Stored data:
*-*-*
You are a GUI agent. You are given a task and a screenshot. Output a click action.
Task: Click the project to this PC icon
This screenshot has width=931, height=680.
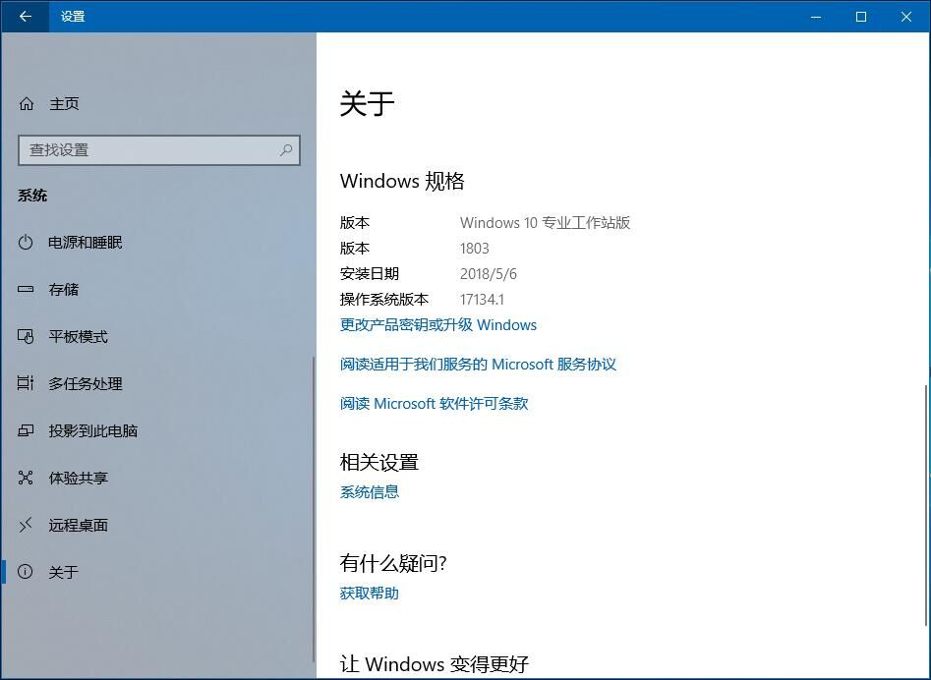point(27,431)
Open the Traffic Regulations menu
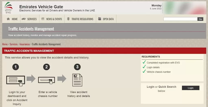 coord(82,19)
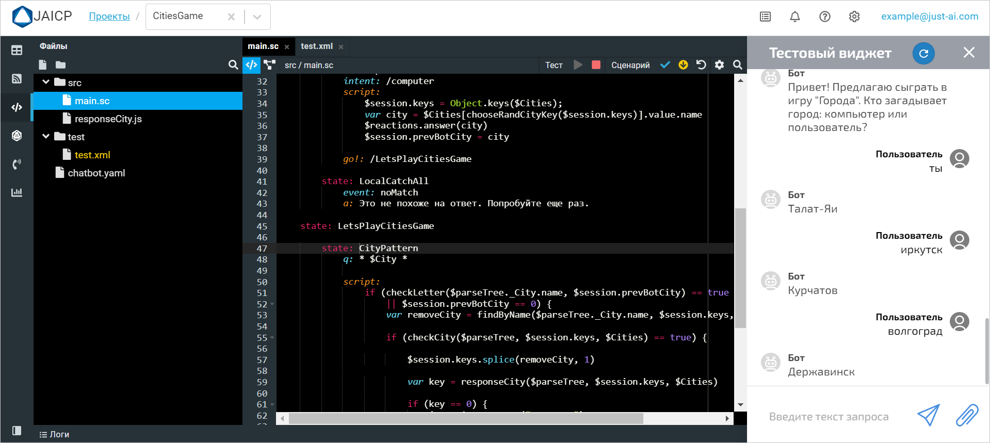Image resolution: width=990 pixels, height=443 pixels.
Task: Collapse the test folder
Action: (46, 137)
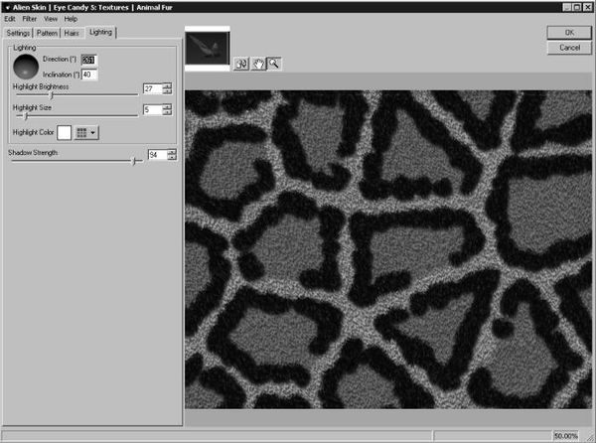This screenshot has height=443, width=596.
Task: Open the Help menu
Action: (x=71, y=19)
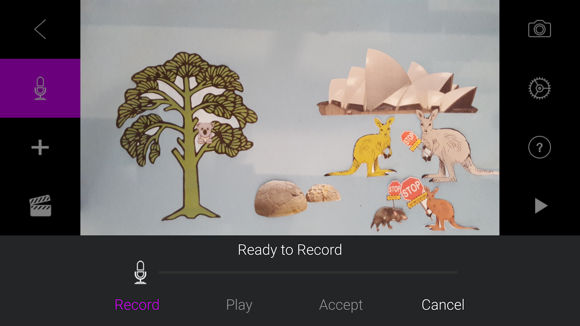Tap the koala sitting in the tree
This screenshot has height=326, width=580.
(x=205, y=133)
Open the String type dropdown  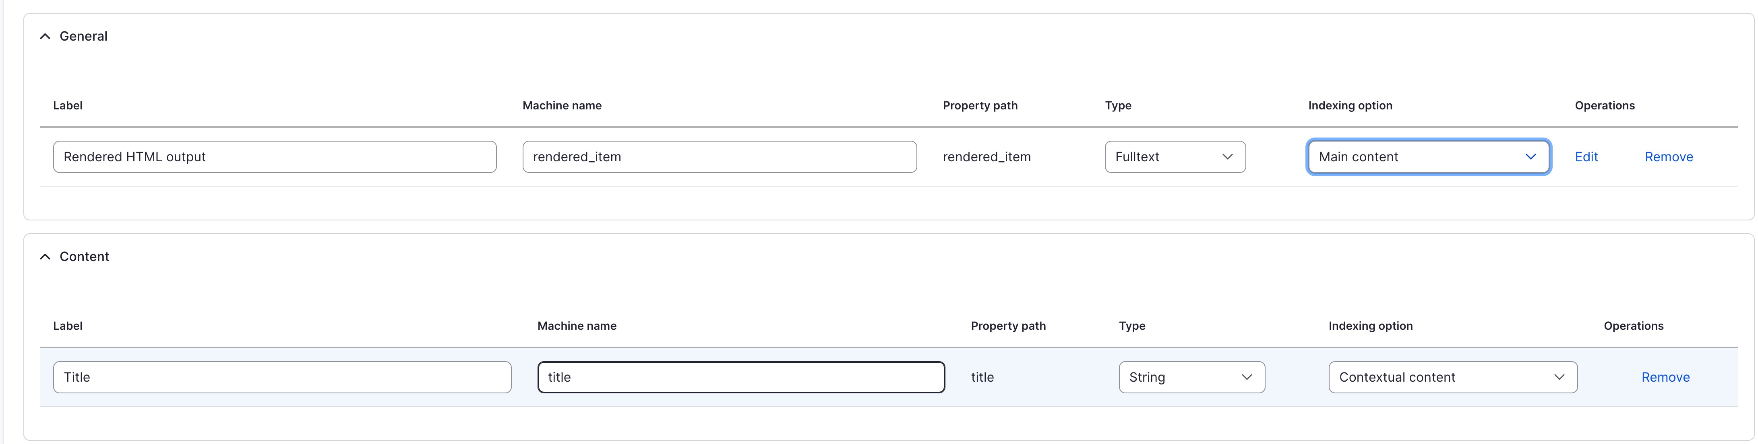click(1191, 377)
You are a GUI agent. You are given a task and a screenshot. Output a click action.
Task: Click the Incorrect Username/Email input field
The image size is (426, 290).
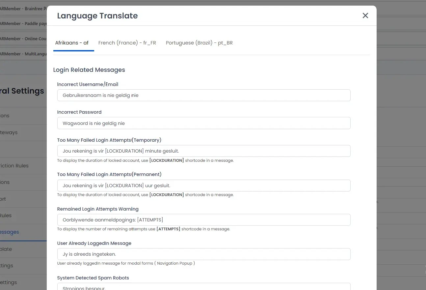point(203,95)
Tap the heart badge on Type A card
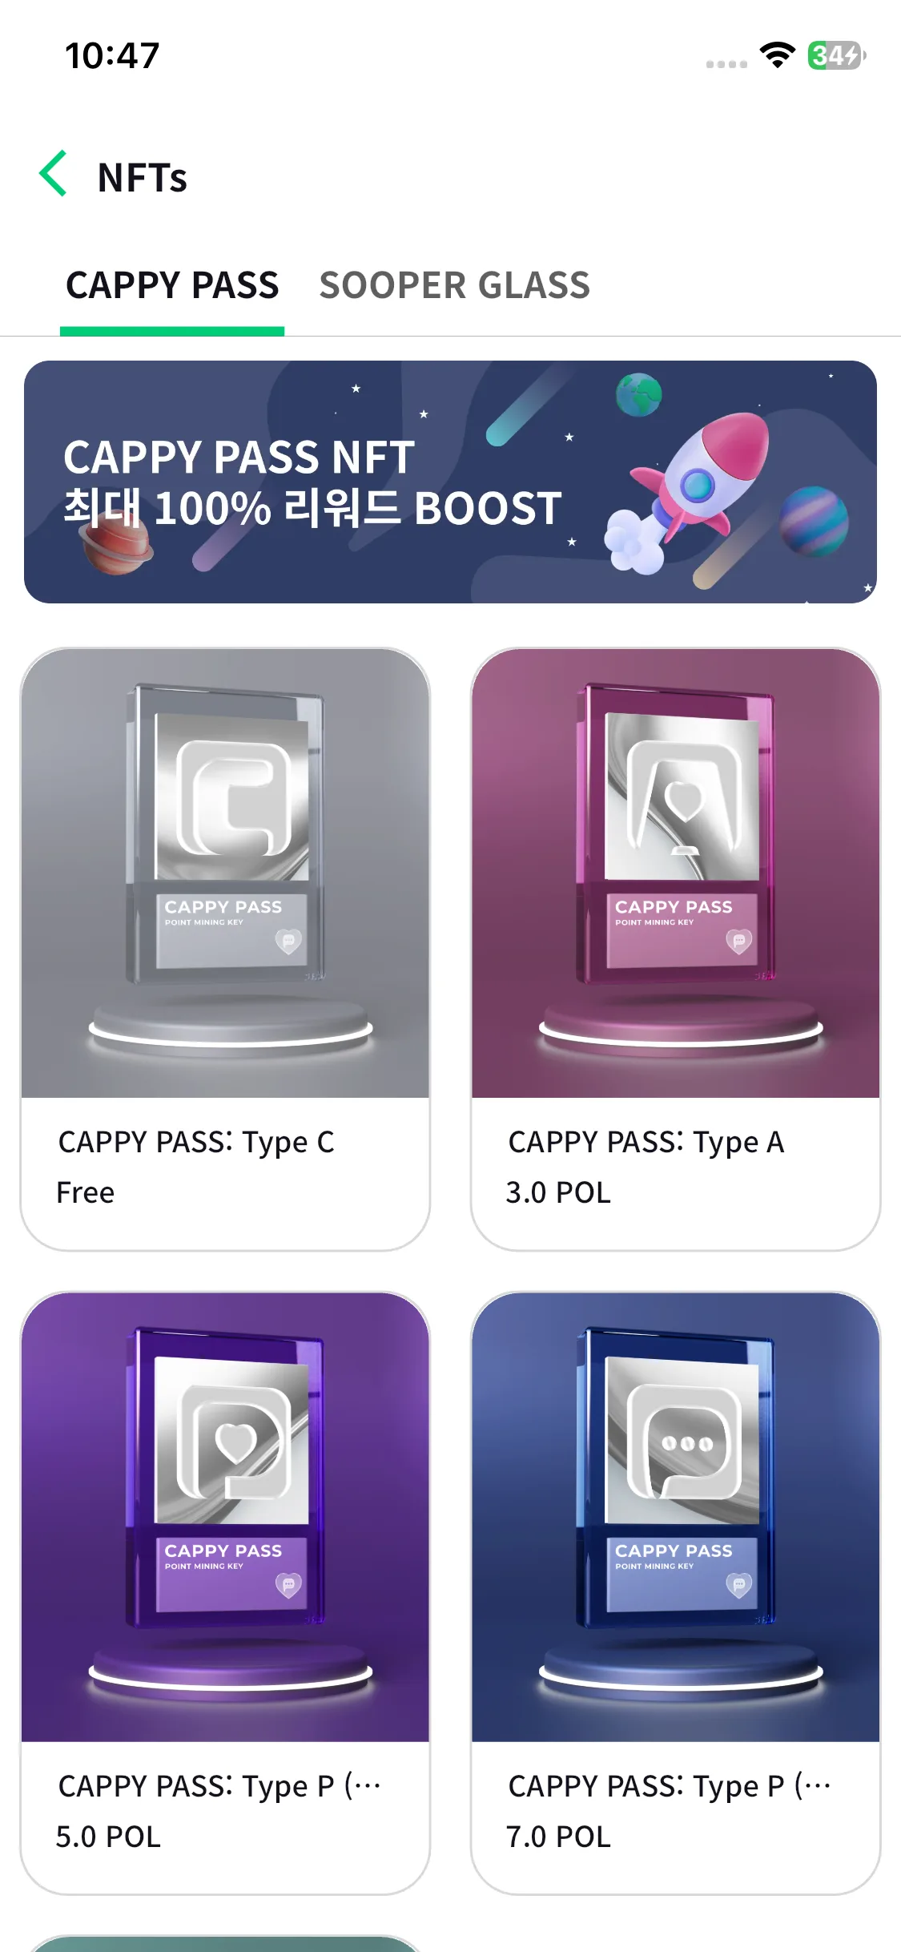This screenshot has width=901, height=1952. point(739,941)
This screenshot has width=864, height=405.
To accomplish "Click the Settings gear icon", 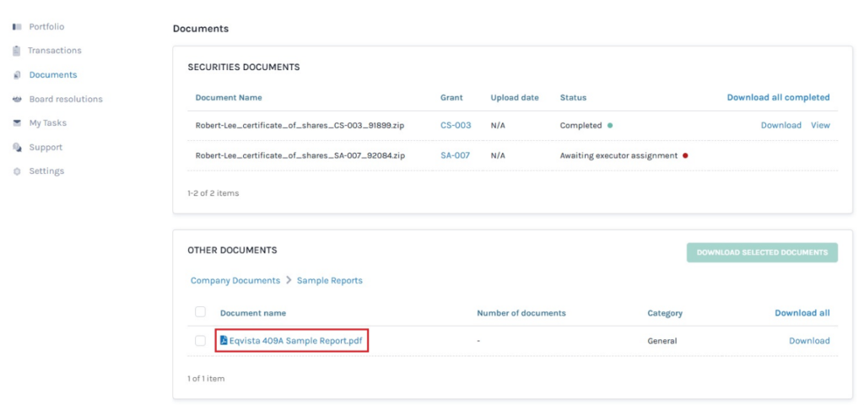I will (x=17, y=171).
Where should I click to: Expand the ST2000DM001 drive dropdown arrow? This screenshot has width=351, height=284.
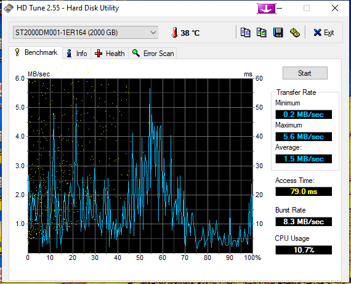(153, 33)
*-*-*
— Problem details —
I need the lines from the one containing "Where should I" through the end of the records retyped exactly, with the pictures left out.

— Response to the exercise —
Where should I click to: Expand the ST2000DM001 drive dropdown arrow? This screenshot has width=351, height=284.
(153, 33)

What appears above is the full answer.